start Provided material

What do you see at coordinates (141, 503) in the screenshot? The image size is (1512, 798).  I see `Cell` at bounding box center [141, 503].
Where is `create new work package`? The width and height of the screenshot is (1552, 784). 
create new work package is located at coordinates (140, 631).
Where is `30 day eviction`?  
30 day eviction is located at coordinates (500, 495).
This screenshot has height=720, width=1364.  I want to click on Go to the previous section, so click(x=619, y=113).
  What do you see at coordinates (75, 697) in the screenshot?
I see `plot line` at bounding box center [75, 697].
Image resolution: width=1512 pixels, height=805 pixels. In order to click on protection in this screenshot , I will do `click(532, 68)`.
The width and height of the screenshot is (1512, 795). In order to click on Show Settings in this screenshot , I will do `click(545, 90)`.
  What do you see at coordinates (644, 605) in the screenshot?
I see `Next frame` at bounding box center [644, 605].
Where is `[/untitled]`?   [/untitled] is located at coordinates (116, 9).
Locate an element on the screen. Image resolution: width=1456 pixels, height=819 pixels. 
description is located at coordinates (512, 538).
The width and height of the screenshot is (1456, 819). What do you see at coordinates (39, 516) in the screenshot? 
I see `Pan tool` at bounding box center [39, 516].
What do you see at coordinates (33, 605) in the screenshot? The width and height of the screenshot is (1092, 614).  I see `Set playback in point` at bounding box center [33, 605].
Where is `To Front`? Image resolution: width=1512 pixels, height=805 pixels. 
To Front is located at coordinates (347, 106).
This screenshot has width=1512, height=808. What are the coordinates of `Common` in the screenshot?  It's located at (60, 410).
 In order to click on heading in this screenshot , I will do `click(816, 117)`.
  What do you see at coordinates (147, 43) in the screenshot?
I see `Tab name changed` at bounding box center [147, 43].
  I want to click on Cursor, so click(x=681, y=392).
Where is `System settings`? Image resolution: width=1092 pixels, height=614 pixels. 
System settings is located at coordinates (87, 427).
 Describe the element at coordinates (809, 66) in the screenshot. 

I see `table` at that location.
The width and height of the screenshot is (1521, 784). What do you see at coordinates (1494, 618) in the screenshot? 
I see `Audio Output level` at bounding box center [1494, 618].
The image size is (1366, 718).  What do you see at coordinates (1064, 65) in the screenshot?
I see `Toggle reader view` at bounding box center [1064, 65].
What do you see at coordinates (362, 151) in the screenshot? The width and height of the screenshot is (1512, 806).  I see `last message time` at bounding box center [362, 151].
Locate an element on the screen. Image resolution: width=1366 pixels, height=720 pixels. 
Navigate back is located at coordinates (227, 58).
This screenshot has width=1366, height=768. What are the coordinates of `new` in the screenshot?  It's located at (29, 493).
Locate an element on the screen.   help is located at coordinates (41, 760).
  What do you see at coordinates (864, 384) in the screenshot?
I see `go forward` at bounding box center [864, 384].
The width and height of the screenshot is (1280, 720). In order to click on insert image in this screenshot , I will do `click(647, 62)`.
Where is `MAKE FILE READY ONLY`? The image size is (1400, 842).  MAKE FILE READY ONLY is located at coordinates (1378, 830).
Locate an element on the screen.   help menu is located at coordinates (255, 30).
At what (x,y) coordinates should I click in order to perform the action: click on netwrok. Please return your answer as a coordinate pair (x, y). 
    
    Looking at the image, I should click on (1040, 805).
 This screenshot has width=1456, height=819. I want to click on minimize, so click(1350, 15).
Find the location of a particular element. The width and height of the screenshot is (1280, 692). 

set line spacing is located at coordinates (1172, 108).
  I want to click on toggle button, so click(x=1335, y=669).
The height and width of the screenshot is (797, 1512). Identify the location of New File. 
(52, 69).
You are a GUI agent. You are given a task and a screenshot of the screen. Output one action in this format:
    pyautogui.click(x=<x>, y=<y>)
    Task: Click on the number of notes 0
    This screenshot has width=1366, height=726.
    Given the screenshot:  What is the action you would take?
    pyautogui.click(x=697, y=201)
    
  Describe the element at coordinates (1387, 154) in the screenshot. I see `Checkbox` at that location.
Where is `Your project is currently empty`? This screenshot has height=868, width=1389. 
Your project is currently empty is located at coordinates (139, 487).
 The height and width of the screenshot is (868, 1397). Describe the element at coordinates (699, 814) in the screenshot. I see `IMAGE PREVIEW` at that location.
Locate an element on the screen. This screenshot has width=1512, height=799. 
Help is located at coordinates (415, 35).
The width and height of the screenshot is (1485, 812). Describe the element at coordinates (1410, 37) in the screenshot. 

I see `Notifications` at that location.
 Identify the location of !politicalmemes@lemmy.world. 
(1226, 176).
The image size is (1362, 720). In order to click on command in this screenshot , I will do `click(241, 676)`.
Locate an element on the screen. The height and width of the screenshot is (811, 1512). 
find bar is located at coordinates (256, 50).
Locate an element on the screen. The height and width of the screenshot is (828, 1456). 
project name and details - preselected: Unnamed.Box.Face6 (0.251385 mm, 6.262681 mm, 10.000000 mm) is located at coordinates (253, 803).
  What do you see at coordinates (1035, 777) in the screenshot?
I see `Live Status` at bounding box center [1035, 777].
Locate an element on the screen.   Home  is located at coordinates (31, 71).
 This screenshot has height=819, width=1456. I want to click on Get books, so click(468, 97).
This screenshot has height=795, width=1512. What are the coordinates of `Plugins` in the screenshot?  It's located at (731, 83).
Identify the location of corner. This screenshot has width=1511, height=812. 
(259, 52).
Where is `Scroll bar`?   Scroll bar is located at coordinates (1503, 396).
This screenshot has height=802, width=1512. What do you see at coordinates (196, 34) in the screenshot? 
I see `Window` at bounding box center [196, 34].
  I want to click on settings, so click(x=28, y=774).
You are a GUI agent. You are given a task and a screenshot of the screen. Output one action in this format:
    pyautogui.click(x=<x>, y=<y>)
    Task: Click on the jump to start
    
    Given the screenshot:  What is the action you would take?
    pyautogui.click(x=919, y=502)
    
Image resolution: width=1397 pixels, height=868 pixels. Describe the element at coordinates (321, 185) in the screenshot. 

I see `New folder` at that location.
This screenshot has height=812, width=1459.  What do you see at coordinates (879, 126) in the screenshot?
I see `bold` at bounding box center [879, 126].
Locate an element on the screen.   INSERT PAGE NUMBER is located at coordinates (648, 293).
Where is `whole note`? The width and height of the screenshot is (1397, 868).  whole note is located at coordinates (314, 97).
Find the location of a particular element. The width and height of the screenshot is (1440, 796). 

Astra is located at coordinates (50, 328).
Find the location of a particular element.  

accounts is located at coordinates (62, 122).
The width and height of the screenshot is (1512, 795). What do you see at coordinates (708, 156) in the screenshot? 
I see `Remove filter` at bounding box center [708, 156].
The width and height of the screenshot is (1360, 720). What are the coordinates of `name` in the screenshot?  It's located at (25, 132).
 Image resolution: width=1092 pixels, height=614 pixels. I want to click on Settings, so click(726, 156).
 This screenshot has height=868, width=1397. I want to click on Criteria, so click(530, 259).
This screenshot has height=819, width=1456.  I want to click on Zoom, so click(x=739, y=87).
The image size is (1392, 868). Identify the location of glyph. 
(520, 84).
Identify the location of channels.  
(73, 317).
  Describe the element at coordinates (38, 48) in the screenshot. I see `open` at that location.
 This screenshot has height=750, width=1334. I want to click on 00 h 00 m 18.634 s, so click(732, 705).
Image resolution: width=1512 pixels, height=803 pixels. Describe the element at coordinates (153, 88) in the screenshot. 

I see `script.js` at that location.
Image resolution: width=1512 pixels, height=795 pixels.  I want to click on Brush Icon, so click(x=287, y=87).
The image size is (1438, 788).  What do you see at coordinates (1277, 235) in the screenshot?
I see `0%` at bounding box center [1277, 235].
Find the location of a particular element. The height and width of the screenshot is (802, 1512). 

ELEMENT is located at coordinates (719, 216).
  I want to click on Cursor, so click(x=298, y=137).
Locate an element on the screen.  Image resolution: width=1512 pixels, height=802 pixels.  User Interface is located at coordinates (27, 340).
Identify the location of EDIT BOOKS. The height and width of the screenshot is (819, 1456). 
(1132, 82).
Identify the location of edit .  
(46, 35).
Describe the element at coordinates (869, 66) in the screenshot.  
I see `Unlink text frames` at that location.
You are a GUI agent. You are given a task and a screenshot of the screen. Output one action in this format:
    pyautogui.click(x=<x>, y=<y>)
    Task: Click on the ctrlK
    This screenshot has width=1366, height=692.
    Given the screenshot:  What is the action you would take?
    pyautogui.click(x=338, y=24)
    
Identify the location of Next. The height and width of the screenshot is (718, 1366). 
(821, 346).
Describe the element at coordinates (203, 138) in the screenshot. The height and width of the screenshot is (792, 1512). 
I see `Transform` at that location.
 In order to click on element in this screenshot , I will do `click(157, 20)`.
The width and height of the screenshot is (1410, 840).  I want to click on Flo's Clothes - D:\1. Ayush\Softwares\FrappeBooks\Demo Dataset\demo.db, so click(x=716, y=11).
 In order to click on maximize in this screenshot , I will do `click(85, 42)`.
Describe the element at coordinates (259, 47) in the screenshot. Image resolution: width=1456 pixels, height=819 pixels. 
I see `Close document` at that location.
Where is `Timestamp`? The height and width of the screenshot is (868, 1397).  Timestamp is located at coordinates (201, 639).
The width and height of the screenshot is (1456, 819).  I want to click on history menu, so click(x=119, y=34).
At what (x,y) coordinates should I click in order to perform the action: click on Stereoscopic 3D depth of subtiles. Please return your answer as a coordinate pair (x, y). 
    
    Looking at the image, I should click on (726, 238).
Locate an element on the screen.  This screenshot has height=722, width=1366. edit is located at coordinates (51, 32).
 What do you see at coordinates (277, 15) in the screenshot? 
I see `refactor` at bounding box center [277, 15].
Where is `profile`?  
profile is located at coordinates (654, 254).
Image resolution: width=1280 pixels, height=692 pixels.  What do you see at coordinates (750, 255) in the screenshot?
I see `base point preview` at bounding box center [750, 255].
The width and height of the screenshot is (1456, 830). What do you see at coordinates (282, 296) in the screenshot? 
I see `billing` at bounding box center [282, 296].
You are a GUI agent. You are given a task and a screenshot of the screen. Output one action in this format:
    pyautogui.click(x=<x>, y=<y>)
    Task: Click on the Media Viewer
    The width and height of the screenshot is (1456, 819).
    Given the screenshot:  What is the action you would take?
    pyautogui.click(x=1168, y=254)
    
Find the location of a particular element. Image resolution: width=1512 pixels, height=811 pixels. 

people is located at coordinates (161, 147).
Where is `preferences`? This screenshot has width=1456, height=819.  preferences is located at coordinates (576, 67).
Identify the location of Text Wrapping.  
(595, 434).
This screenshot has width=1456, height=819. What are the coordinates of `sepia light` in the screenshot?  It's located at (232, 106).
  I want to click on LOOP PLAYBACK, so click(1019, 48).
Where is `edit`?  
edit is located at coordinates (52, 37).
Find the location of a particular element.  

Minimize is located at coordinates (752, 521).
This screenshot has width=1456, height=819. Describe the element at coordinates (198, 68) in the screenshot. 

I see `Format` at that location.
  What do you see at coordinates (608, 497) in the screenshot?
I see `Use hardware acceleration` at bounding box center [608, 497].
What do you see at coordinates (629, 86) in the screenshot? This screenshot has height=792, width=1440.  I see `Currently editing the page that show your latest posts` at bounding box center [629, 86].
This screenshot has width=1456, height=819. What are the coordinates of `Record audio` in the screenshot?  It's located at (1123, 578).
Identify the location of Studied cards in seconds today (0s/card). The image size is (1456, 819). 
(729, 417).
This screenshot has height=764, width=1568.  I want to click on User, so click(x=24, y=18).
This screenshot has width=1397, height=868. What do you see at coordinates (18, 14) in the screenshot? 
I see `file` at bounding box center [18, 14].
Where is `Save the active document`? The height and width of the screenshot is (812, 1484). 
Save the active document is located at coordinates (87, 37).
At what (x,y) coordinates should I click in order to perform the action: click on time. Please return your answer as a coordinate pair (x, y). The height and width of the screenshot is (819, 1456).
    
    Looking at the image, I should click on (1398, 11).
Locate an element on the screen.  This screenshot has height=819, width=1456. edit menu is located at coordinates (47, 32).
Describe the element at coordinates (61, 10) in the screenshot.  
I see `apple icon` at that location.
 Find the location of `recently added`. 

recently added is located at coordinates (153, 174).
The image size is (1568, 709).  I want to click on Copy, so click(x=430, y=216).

end Provided material

■ Brief ■
Lay out the stretch of entries from the line containing "The width and height of the screenshot is (1512, 795). In" through the line containing "center [39, 516]." as a Markdown table with two columns, Row and Line. Number each line in Row, and leave out any blank lines.

■ Task solution ■
| Row | Line |
|---|---|
| 1 | The width and height of the screenshot is (1512, 795). In order to click on Show Settings in this screenshot , I will do `click(545, 90)`. |
| 2 |   What do you see at coordinates (644, 605) in the screenshot? |
| 3 | I see `Next frame` at bounding box center [644, 605]. |
| 4 | Where is `[/untitled]`?   [/untitled] is located at coordinates (116, 9). |
| 5 | Locate an element on the screen. Image resolution: width=1456 pixels, height=819 pixels.  |
| 6 | description is located at coordinates (512, 538). |
| 7 | The width and height of the screenshot is (1456, 819). What do you see at coordinates (39, 516) in the screenshot?  |
| 8 | I see `Pan tool` at bounding box center [39, 516]. |